Task instructions — Reproduce the records word for word, starting at the line that contains "The image size" and ending at the end of the records. Leave out the pictures.

Listed records —
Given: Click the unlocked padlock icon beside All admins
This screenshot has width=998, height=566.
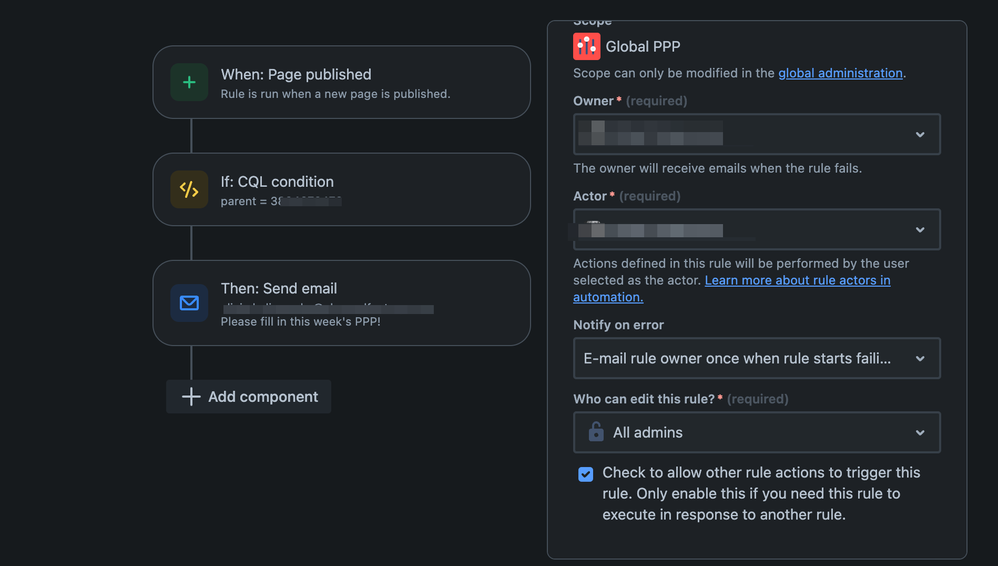Looking at the screenshot, I should pos(596,432).
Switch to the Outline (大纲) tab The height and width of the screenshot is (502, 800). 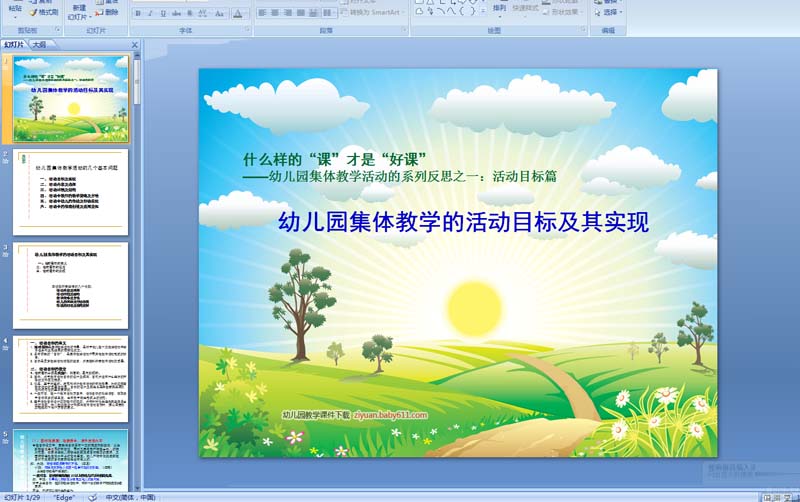point(39,45)
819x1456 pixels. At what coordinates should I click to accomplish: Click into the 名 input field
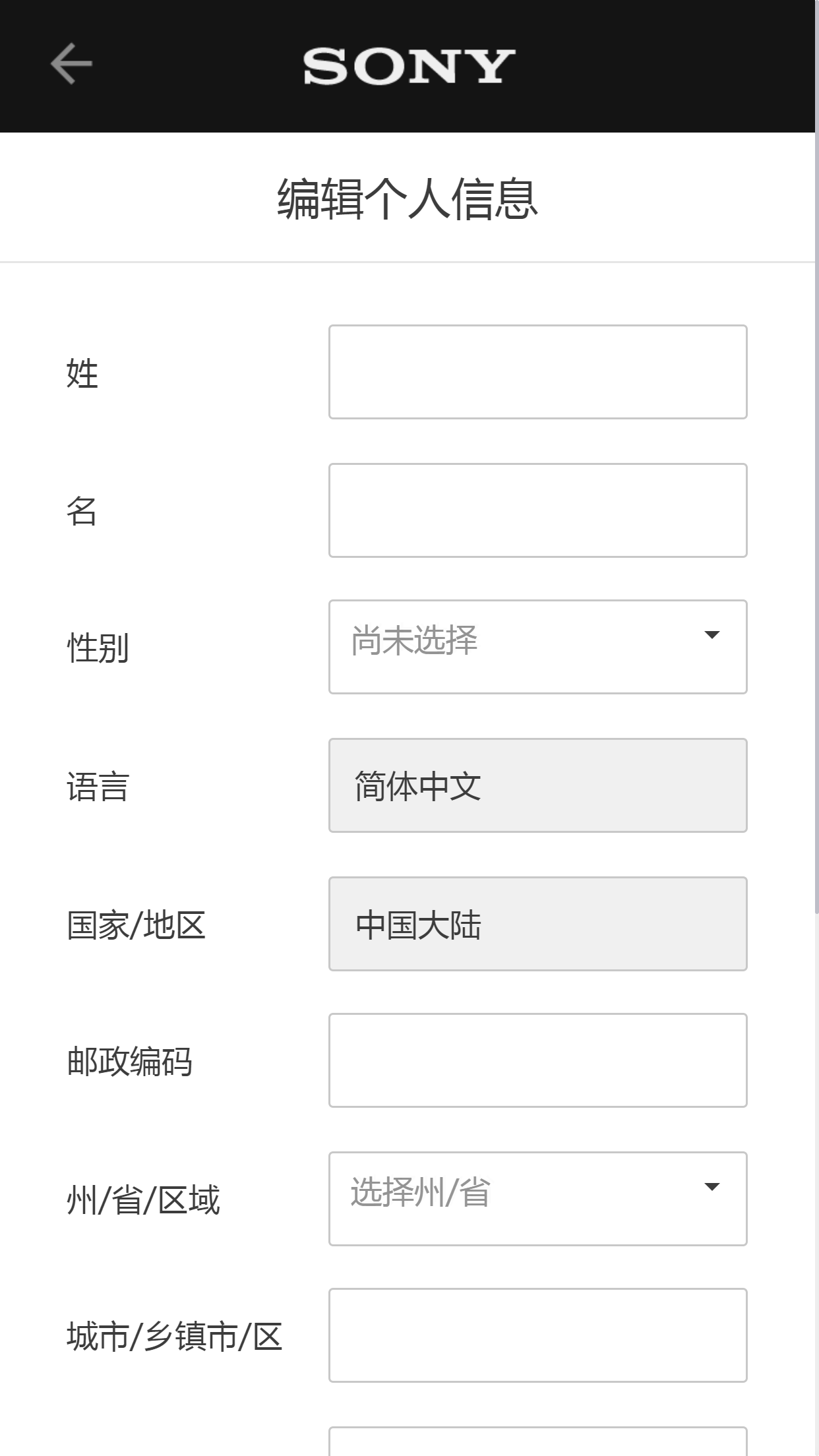click(x=537, y=509)
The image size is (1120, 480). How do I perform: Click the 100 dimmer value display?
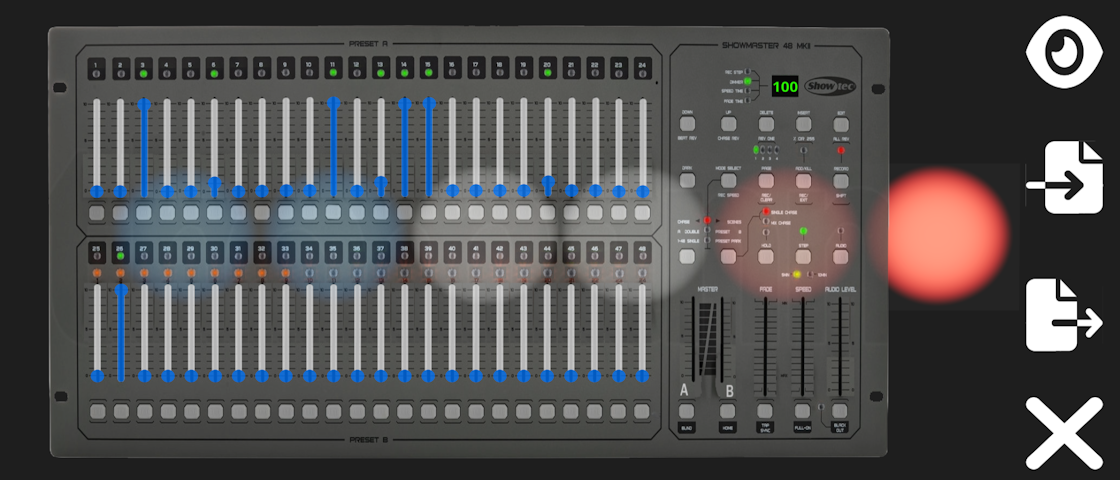click(785, 88)
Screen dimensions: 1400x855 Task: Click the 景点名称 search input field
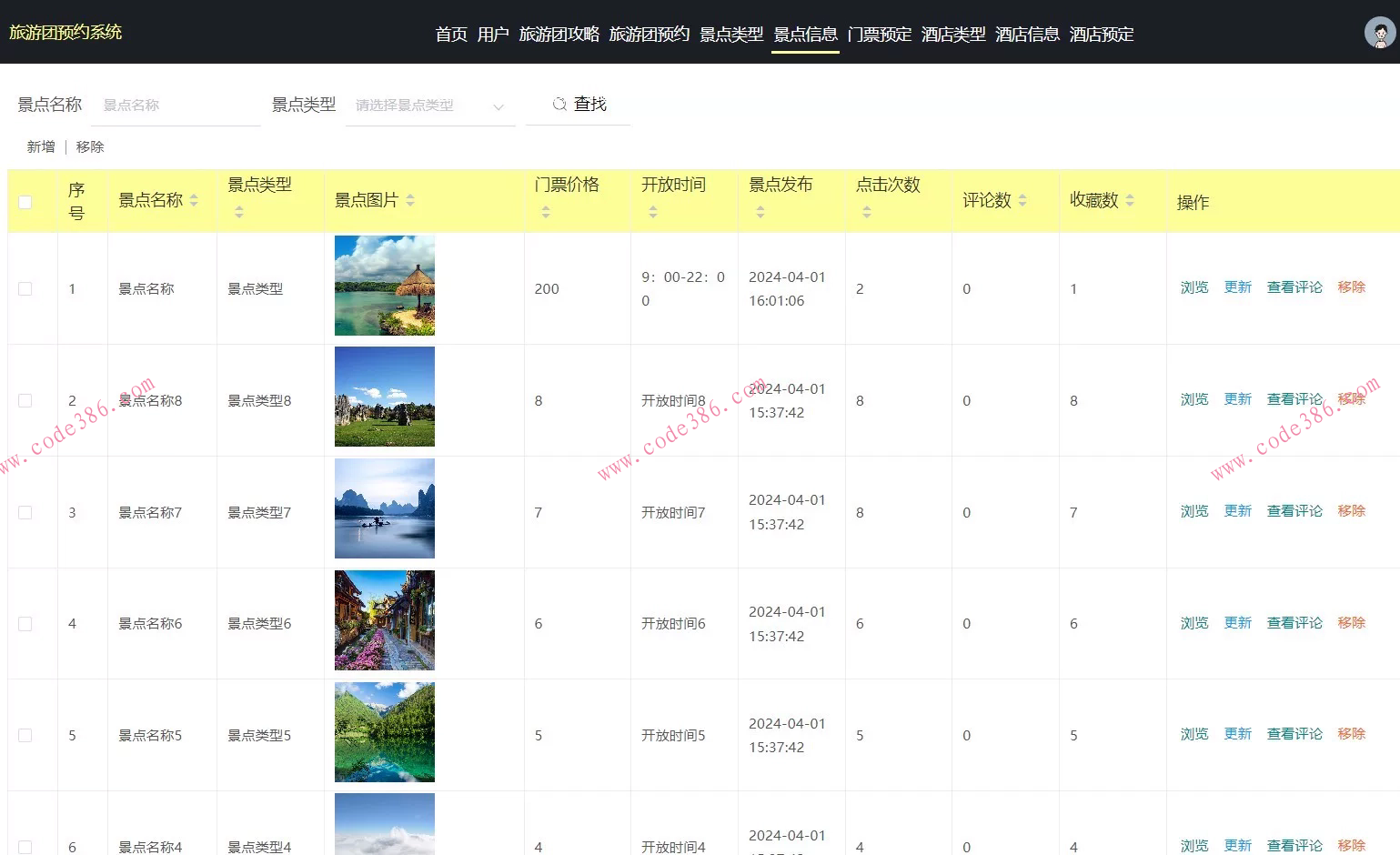click(x=176, y=106)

Final result —
The image size is (1120, 480). How do I perform: Click the 100 dimmer value display?
click(785, 88)
Screen dimensions: 1400x855 Task: Click the 景点名称 search input field
click(x=176, y=106)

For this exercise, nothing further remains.